Are the pictures in among the text, or are they on pages by themselves? If the latter, you should consider PDFing them from Photoshop, then stitching them into the PDF with the text. It’s easy to do in Acrobat, and I"m sure most other PDF editors.
Before I volunteered to help the guy, he’d just been writing his life story into a blog area on a forum he frequents. He doesn’t even know about Word, much less a DTP program, but he did put a lot of work into the story and he wants to make it available to others. Thus the Amazon printing thing. He had no clue how to get it from the web to a PDF, and that’s where I volunteered to help.
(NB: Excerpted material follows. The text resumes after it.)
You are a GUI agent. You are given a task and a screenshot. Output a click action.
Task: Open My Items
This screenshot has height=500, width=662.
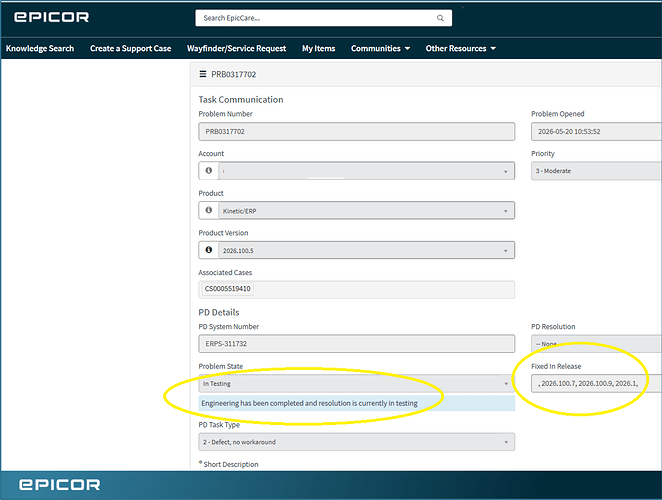318,49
I had assumed it would be as easy as cutting & pasting from the web and printing to a PDF, but the picture thing has put a hitch in it. There’s nothing fancy with the pictures - they’re not even inline, just on the page - but there’s quite a few of them.
I’ve just installed the Free version of Bullzip - I placed 300dpi images into Word 2003 and printed with Bullzip.
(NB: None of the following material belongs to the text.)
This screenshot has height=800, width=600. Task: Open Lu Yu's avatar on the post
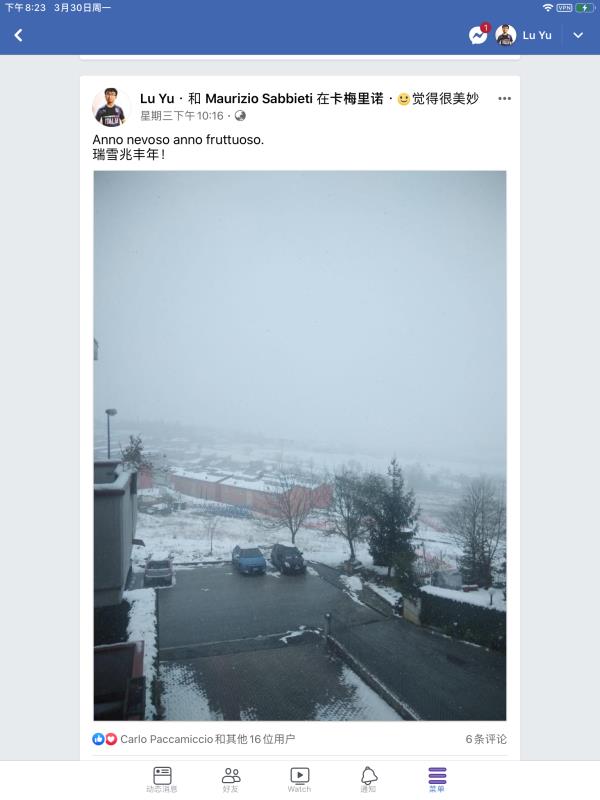pyautogui.click(x=111, y=107)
On the first screen (Layout Tab) I clicked Advanced and made sure Print Quality was set to 300dpi. Then OK’d and OK’d, and on the following window (Document Tab) the Quality was set to PREPRESS. On the IMAGE tab I couldn’t do anything(maybe because I had the free license), and the grayed out info read 150dpi… I printed anyway.
I checked my PDF in Acrobat, and Edited the images directly from Acrobat in Photoshop… All images were at or above 300dpi.
So everything seemed fine. If you still have an issue, send me the word file and I’ll PDF it using Acrobat.
PS… Although I hate Word for any layout stuff I do, I don’t believe in this case Word is faulty.
Another vote for InDesign, or Quark if you have it. I would never use Word for such a thing.
And I’m a little troubled by your statement that 300dpi makes the files “huge.” Weren’t they already 300dpi? And could this be a file size (ppi) vs. output size (dpi) issue . . . that is, could the images be 300ppi, and set to print at 72dpi?
I have an old copy of PhotoShop (CS2). BUT… hubby has the latest on his machine. So if worse comes to worse, I bet he’s got it!
What is InDesign? A DTP App?
Cool, that’s more or less what I did. I think I chose “Print” instead of “Prepress.” If it comes back from Amazon as faulty maybe I can try that setting.
I think the first time that I cut & paste the images from the web, they came through as a lower quality. Once I actually inserted the files, the PDF got bigger.
And yeah, I’d rather use InDesign or Quark… but I know and own Word, I thought this was going to be a very quick process, and heck if I’m going to spend the $$ to buy Quark or InDesign and take the time to learn them (though I sorta know Quark) just to make a PDF as a favor for someone.